The problem isn’t limited to government. “The federal government and private industry face a persistent shortage of cybersecurity and IT talent,” said Nick Marinos, GAO director of cybersecurity and information management issues. But government is at a disadvantage when competing for qualified workers. Government salaries are not competitive with private sector, and private sector jobs offer more autonomy and flexibility.
Researchers from the Center for Long-Term Cybersecurity at the University of California at Berkeley put the cause for the shortage bluntly: Good tech workers don’t want to work in Washington. “We believe that one significant reason the federal government is struggling to fill its cybersecurity workforce is that there are few opportunities for private-sector technologists to work for the government without having to relocate to Washington, DC to take a permanent government job,” they said.
They also proposed a solution: A cyber workforce incubator based in Silicon Valley that would provide a friendly environment for government and private sector collaboration. This would provide a way to leverage IT talent to address high-impact government challenges without forcing them to trade the salaries and laid-back lifestyles of California for the federal 9-to-5 and a rush-hour commute on the Capitol Beltway.
East vs. West
There has been some improvement in federal IT hiring. OMB reported that agencies hired more than 7,500 cybersecurity and IT workers in 2016, 2,400 more than in 2015. But it’s hard to say if this is enough.
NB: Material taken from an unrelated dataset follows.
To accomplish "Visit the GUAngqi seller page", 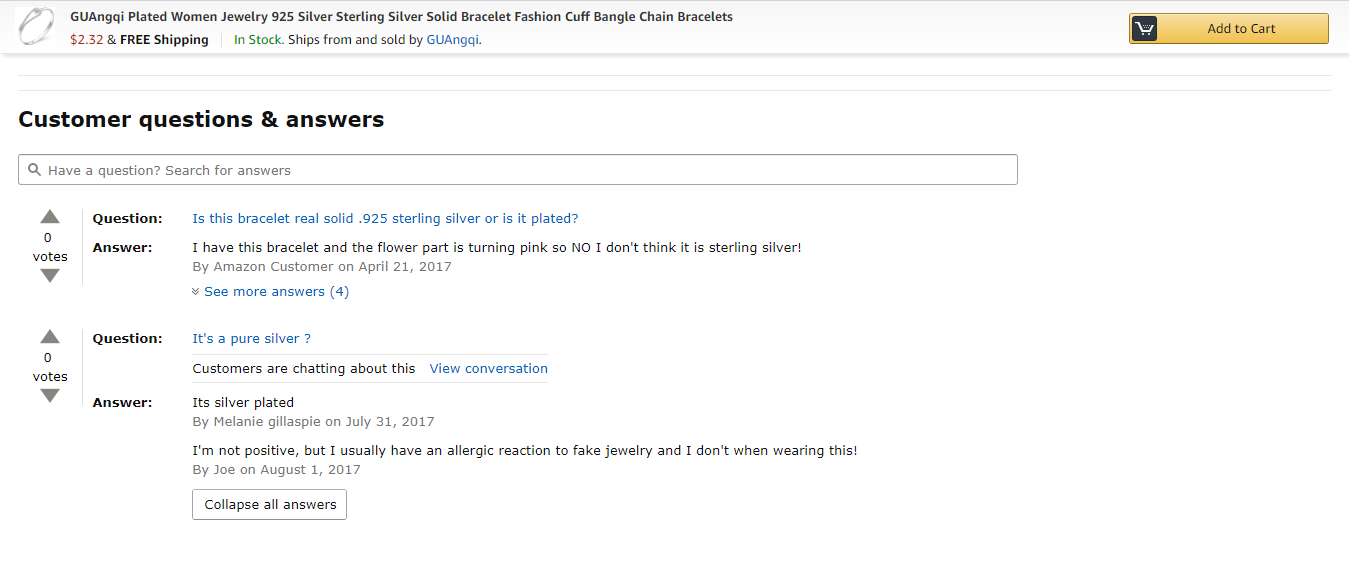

Agencies cannot determine the size of their cybersecurity workforce because there are no standard definitions for the jobs and roles.
And the improvement doesn’t change the fact that government is working under handicap. “The federal hiring process is often an impediment,” GAO’s Marinos said. “It makes it difficult for agencies and managers to obtain the right people with the right skills, and applicants can be dissuaded from public service because of the complex and lengthy procedures.”
According to Berkeley’s Center for Long-Term Cybersecurity, this lengthy, bureaucratic decision-making process has created a cultural disconnect between “West Coast” and “East Coast” work styles. Risk-averse government bureaucracies that delay use of new technology coupled with poor work environments in aging government buildings are real turn offs. On top of this, workers spending too much time in government are likely to find their skills deteriorating.
The situation is not likely to get better in the foreseeable future. The current administration’s focus on cost cutting and workforce reduction is not creating welcoming environment for IT (or other) workers. Nor is it a rewarding environment for those who would like to perform public service.
The Berkeley team says the choice between private and public-sector work does not serve the nation well. The proposed Silicon-Valley based incubator would be an independent 501(c)(3) on the model of In-Q-Tel, the CIA’s venture capital arm, funded jointly by the government and private sectors. It could identify promising solutions to difficult problems through public and private sector collaboration. This structure would also allow it to work on problems that come under different authorities.
The cybersecurity incubator, they say, would be a “low-risk, high-impact, and organizationally proven way to leverage top talent.”
Divorcing government cybersecurity from Washington and public service from government employment sounds like a way to make them more efficient and more attractive. Would it work? It’s hard to say. After all, even private sector cybersecurity is pretty spotty. On the other hand, it’s hard to see how it could make things in government any worse.